Um die Wettbewerbsfähigkeit Europas zu stärken, hat die EU-Kommission am 26. Februar 2025 einen Vorschlag zur Überarbeitung der CSRD, der CS3D, der Taxonomie-Verordnung und des CBAM präsentiert – die sogenannte Omnibus-Initiative. Hintergrund: Global betrachtet gibt es kein Level Playing Field. Auf internationalem Parkett gelten unterschiedliche Nachhaltigkeitsniveaus und somit auch Anforderungen.
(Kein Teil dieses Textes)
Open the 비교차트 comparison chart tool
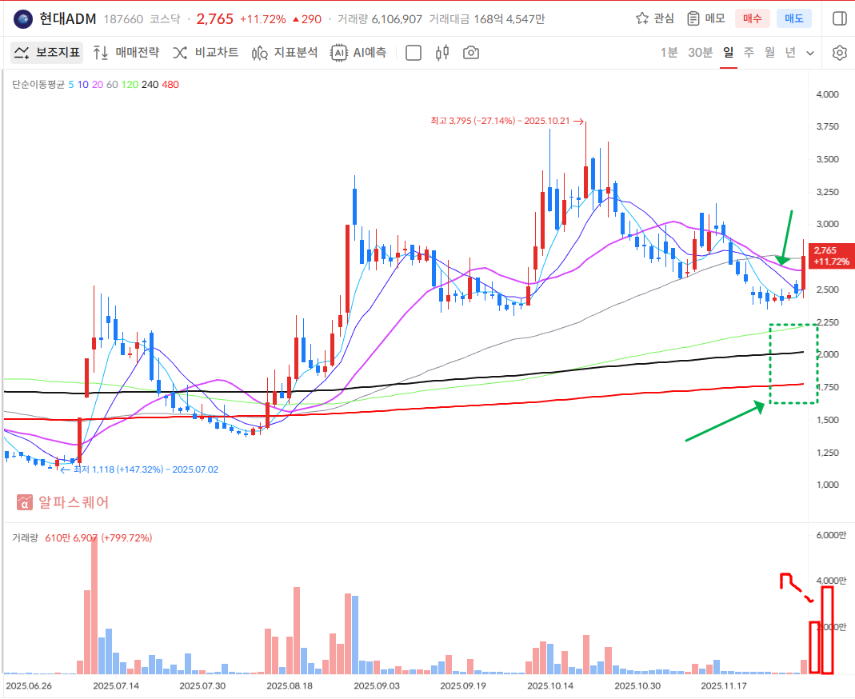The image size is (855, 699). pyautogui.click(x=206, y=53)
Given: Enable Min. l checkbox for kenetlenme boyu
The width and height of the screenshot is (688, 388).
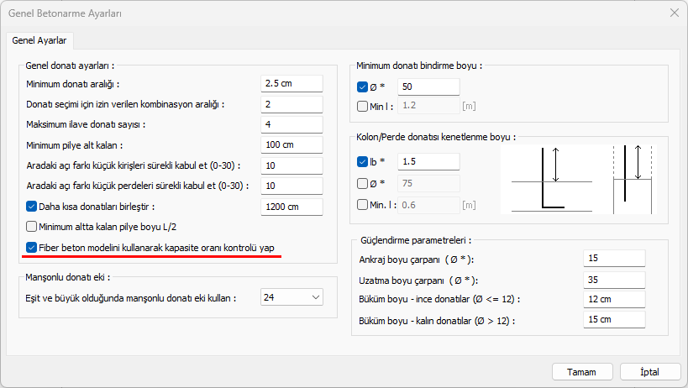Looking at the screenshot, I should (363, 204).
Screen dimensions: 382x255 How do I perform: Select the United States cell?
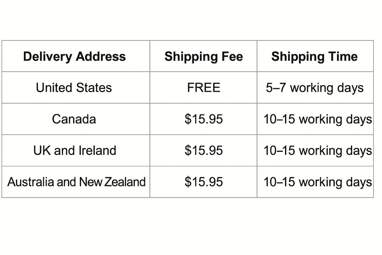tap(76, 87)
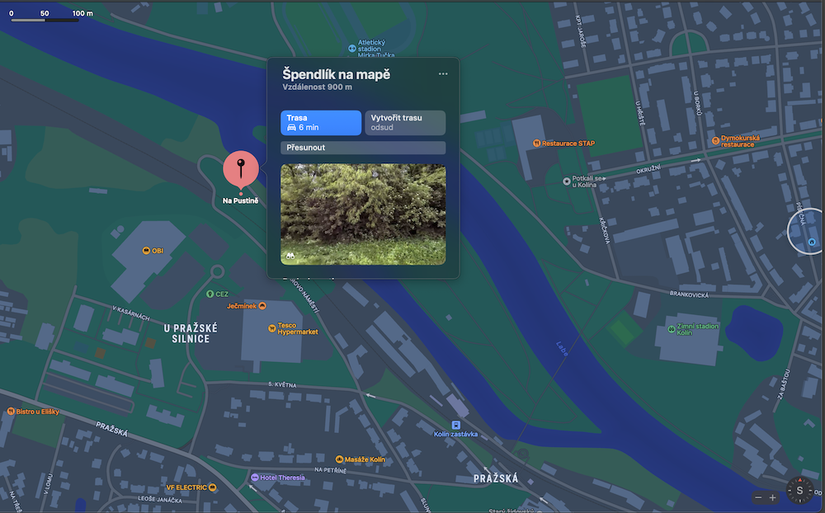Select the Tesco Hypermarket marker
This screenshot has height=513, width=825.
[272, 328]
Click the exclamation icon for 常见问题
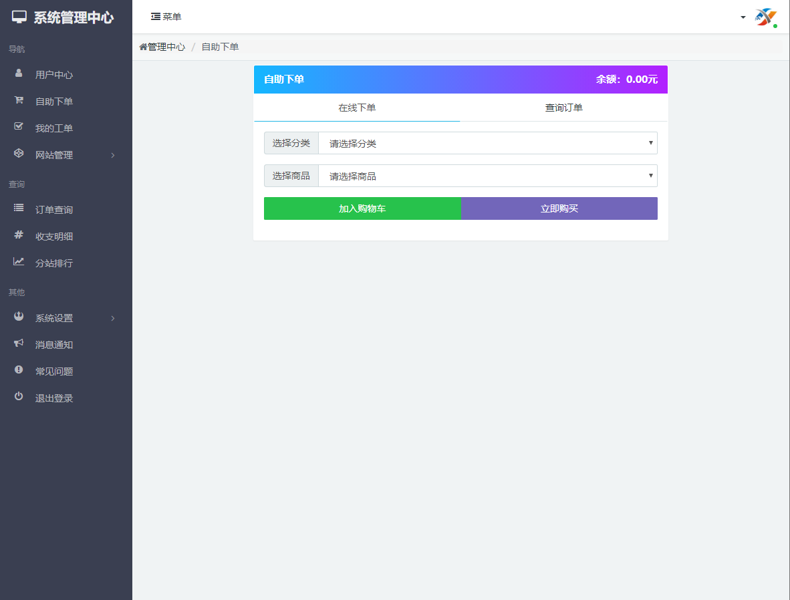Screen dimensions: 790x600 pos(19,370)
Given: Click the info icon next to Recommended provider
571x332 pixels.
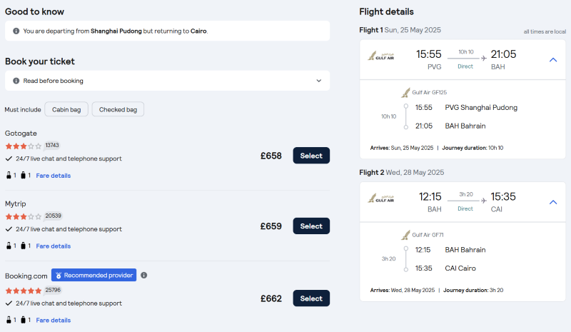Looking at the screenshot, I should click(x=144, y=275).
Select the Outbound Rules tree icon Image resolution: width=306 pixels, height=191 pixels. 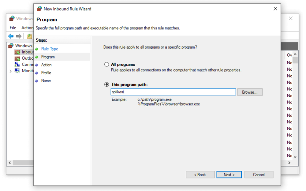click(x=17, y=58)
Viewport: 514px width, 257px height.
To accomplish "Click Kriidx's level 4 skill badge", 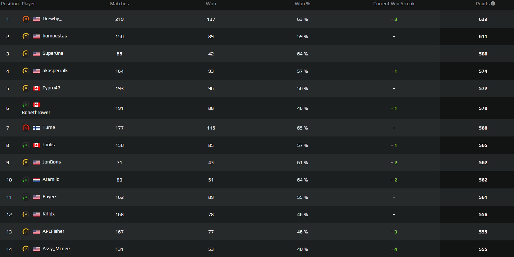I will point(26,214).
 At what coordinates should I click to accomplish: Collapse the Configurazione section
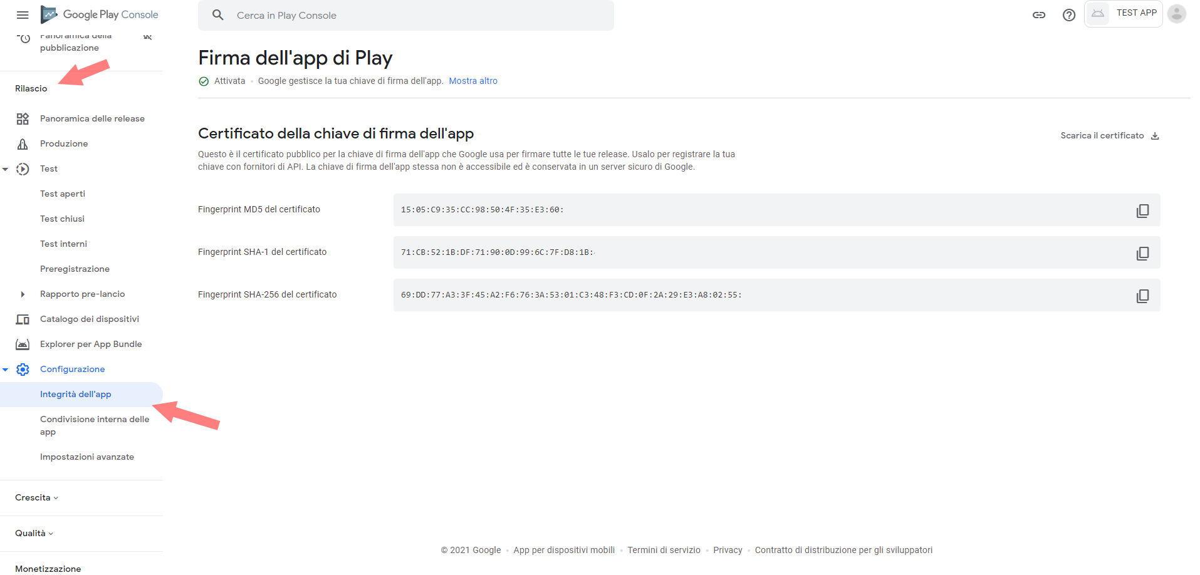coord(6,369)
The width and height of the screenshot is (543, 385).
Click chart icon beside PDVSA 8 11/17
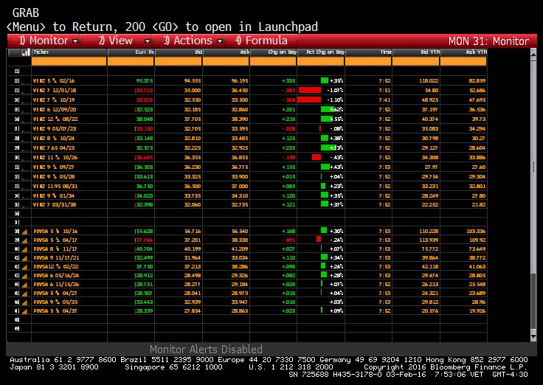coord(24,249)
Diesen vermeintlichen Wettbewerbsnachteil will die Kommission ausgleichen.


Compliance Betrachtung


Zu berücksichten ist dabei: Die Kommission möchte Änderungen an einer Richtlinie vornehmen, die zahlreiche Mitgliedsstaaten (8 bis dato insgesamt - CSRD Transposition), so auch Deutschland, bislang noch nicht in nationales Gesetz umgesetzt haben (Stichtag war der 6. Juli 2024).

 

Die Europäische Kommission hat daraufhin am 26. September 2024 ein Vertragsverletzungsverfahren gegen Deutschland und 16 weitere Mitgliedstaaten eingeleitet. Bereits am 6. Dezember 2023 hat Frankreich als erstes europäisches Land die neue Richtlinie in nationales Recht umgesetzt. Der aktuelle Umsetzungsstand kann im EU-Rechtsportal EUR-Lex eingesehen werden (Richtlinie - 2022/2464 - EUR-Lex).



Folgen für Unternehmen?


Die verspätete, bzw. noch nicht finale Umsetzung (Referentenentwurf) Deutschlands hat jedoch nicht zur Folge, dass Unternehmen unmittelbar aus der CSRD-Richtlinie der EU verpflichtet wären, einen CSRD-Bericht zu erstellen und zu veröffentlichen. Für deutsche Unternehmen ist der aktuelle Rechtsstand ausschlaggebend. Bedeutet: Es gilt die NFRD!

 

Zu diesem Ergebnis kommt auch ein vom Institut der deutschen Wirtschaftsprüfer (IDW) in Auftrag gegebenes Rechtsgutachten zu möglichen Konsequenzen aufgrund der verzögerten Umsetzung der CSRD: „Sollte das CSRD-Umsetzungsgesetz (CSRD-UmsG) nicht bis zum 31. Dezember 2024 in Kraft treten, gelten weiterhin die bisherigen Anforderungen aus dem aktuellen Rechtsrahmen…“



Same procedure as every year...


Kapitalmarktorientierte Unternehmen, große Kreditinstitute und Versicherungsunternehmen mit mehr als 500 Beschäftigten im Jahresdurchschnitt, sind also auch für das Geschäftsjahr 2024 verpflichtet, eine nichtfinanzielle Erklärung gemäß den geltenden Vorschriften des HGB abzugeben.
Dabei ist zu beachten, dass diese Berichte keiner externen Prüfungspflicht unterliegen. Die Abschlussprüfer sind nachwievor lediglich verpflichtet sich formal formell von der Existenz des nichtfinanziellen Berichts zu vergewissern, (§ 317 Abs. 2 HGB); nicht jedoch diesen inhaltlich zu überprüfen. Die materielle Prüfungspflicht für den Aufsichtsrat aus § 171, Abs. 1 AktG bleibt davon unberührt.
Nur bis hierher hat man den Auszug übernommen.